Salí a la fría mañana del suburbio parisino, todavía estaba oscuro. Me tomé el Metró (que ya funcionaba perfectamente) hacia la estación Lyon de donde salía mi tren hacia el sur. Llegué con mucha anticipación así que tuve tiempo de dar unas cuantas vueltas, por la estación y por las calles de los alrededores, y sacar fotos. También, me puse a conversar con un conductor que se asomó por la pequeña ventanita de la trompa del tren que parece la de un avión. Él me lo confirmó: el tren circula a 220 kilómetros por hora. Mi último tren francés era, como los otros rápido, limpito y moderno. Aunque, honestamente, no se lo veía tan acogedor y moderno como los trenes suecos o alemanes. Tampoco como el tren rapido de Espana que es bien lindo y moderno. El francés era más rápido, eso sí.

Un argento en la estación parisina de LYON
Montpellier
En la ciudad de Montpellier tenía pensado pasar unas horas antes de tomar el tren hacia Barcelona.
Debido a los atentados en los trenes, la estación no contaba con guarda-equipaje. ES que todo guarda-equipaje debe contar con aparato de rayos X y no todas las estaciones estaban dotadas de esa tecnología. Para descubrir todo esto, tuve que subir y bajar las escaleras de la estación con mi mochila al hombro. El pibe que estaba a cargo de la oficina donde antes estaba este depósito de equipajes, no hablaba más que francés. Me explicó y me explicó y yo no entendí nada. Además, se lo veía bastante ofuscado e insistente, tal vez por el hecho de que yo no entendiera francés. Fue la única vez que me encontré con este tipo de situaciones a pesar de tantas historias que ya había oído al respecto. Lo más notable es que tenía pinta de árabe…
Salí a caminar por la ciudad pensando en tomar un café en algún lado y pedir ahí mismo que me cuiden la mochila.

Lo que tenía planeado era aprovechar mi pase de tren (lo podía usar todo el día) y visitar tal vez algún pueblo cercano a los Pirineos, límite entre España y Francia.
En la oficina de turismo pregunté donde podía dejar mi mochila y me indicaron que vaya al museo de arte. En el museo saqué la entrada más barata y ahí mismo me indicaron que debería dejar mi equipaje en la custodia. El que me indicó el camino hacia el guarda equipaje también parecía africano del norte y no tenía muy buena onda. Eso hasta que me preguntó de dónde era y yo le dije. Inmediatamente le cambió la cara, me sonrió e enseguida empezó a hablarme ¿de qué? Sí , de fútbol. La verdad, a muchos no nos apasiona tanto el fútbol, ¿no? Pero la conocida pasión argentina y nuestro equipo, bueno, malo o escandaloso, nos salva algunas veces.

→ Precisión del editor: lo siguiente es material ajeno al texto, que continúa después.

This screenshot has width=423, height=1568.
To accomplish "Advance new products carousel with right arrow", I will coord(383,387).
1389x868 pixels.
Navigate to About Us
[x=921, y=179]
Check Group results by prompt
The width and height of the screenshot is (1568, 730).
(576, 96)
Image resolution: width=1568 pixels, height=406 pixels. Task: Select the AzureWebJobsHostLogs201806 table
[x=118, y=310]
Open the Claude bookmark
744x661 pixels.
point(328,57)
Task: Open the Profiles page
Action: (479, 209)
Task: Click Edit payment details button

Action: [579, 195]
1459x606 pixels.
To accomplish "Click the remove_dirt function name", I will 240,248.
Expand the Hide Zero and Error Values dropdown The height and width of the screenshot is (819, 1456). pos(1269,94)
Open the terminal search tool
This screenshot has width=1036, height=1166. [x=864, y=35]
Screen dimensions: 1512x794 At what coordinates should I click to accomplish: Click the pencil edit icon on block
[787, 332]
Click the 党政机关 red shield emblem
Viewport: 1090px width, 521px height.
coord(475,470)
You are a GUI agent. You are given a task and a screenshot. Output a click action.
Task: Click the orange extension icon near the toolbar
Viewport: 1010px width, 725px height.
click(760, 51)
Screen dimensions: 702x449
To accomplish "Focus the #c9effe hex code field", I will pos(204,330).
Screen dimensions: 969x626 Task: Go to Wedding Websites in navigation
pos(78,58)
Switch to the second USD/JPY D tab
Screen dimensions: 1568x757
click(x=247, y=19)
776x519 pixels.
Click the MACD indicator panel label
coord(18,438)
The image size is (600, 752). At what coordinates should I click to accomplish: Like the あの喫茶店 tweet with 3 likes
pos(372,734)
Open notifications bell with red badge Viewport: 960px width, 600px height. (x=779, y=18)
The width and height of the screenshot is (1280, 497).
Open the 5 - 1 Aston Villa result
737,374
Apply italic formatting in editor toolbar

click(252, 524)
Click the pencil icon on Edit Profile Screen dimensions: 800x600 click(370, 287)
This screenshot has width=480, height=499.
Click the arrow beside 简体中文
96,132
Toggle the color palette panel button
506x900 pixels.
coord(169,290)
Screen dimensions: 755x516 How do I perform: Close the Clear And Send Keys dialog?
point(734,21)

Salí a caminar por las calles de Montpellier. Ya había notado que en el boulevard que parecía central, había una feria en la que vendían de todo y estaba lleno de gente. El sábado estaba soleado y agradable. Me senté en una mesita en la plaza, en una zona bien animada, y me pedí una jarrita de vino y una “omellette”. Fue la primera tarde europea en la que disfruté del solcito y de estar al aire libre desde que opuse el primer pie allá, en el norteño y frío Estocolmo. Cancelé todos los planes de visitar ningún otro pueblo francés y decidí tomar directamente el tren a Barcelona.

Mi viaje iba todos los días. Esa tarde en Montpellier me dediqué a una actividad que me encanta; caminar por las amplias peatonales y literalmente perderme en las callecitas de la parte más antigua de la ciudad. Estas callecitas europeas, creo que ya lo comenté, fueron una de las cosas que más me gustaron de mi viaje a Europa.
También, había una carpa amarilla brillante
en la plaza con una exposición especial de los productos de los Pirineos franceses. Vinos, dulces, quesos, artesanías y turismo. Muy interesante.
Francia me despidió muy bien, con un lindo día.